基于贝叶斯优化与改进LeNet-5的滚动轴承故障诊断

考虑到卷积神经网络在滚动轴承故障诊断中存在网络结构难以确定、训练次数过多、时间过长等问题,设计了一种贝叶斯优化改进LeNet-5算法,以及采用该算法构建的轴承故障诊断模型。采用贝叶斯优化训练过程中学习率等超参数,多种故障轴承的振动信号直接作为改进LeNet-5网络的输入,对池化输出采用批归一化处理和改进池化层激活函数防止过拟合,利用全局平均池化层替代全连接层提高改进LeNet-5网络的泛化能力,用Softmax分类器实现滚动轴承故障的分类。
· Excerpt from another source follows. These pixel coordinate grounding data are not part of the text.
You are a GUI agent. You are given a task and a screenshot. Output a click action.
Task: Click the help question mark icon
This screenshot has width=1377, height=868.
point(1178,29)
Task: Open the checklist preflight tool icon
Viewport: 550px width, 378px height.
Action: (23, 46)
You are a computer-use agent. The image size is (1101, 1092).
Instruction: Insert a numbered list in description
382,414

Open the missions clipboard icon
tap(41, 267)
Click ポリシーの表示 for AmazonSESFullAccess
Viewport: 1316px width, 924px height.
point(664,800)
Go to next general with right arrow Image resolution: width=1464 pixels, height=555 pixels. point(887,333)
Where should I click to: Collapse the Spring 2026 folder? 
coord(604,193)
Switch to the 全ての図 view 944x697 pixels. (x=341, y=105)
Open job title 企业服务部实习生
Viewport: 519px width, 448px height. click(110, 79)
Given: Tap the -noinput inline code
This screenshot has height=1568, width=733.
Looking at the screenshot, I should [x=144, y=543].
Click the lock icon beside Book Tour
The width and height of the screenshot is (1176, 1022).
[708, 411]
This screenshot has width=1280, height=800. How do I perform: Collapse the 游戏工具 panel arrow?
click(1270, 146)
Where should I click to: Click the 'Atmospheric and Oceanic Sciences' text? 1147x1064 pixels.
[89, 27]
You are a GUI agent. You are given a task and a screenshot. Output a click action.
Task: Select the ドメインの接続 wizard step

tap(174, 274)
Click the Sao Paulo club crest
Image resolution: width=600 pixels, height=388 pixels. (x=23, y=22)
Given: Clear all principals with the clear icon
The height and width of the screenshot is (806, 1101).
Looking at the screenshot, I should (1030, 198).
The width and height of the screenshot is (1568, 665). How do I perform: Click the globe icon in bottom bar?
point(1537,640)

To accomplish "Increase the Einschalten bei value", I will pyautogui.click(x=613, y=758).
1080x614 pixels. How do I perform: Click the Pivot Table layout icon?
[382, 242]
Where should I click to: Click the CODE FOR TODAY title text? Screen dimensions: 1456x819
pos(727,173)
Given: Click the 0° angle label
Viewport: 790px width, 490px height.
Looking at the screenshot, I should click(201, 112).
通过轴承数据库开展实验,实验表明,该算法构建的轴承故障诊断模型在训练集上准确率为99.94%,验证集上的准确率为99.89%,测试集准确率也达到99.65%,与一维卷积神经网络和二维卷积神经网络对比分析,基于贝叶斯优化改进LeNet-5算法构建的轴承故障诊断模型在滚动轴承的故障诊断模型具有更高的准确率,更少的训练次数和训练时间。

Fault Diagnosis of Rolling Bearing Based on Bayesian Optimization and Improved LeNet-5

Considering that the network structure is difficult to determine, too many training times and too long training time exist in rolling bearing fault diagnosis by convolutional neural network (CNN), a Bayesian optimization algorithm for improving LeNet-5 is designed, and a bearing fault diagnosis model constructed by this algorithm is presented.The learning rate and other hyperparameters in the Bayesian optimization training process are adopted, the original vibration signals of various fault bearings are directly used as the input of the improved LeNet-5 network, batch normalization is adopted for the pooled output and the activation function of the improved pool layer is adopted to prevent over-fitting, and the global average pool layer is used to replace the full connection layer to improve the generalization ability of the improved LeNet-5 network, the fault classification of rolling bearing is realized by softmax classifier.The experimental results show the accuracy of bearing fault diagnosis model constructed by this algorithm training set is 99.94%, the accuracy of verification set is 99.89%, and the accuracy of test set is 99.65%, compared with 1D-CNN and 2D-CNN, bearing fault diagnosis model based on Bayesian optimization and improved LeNet-5 algorithm has higher accuracy, less training times and training time in the fault diagnosis model of rolling bearings.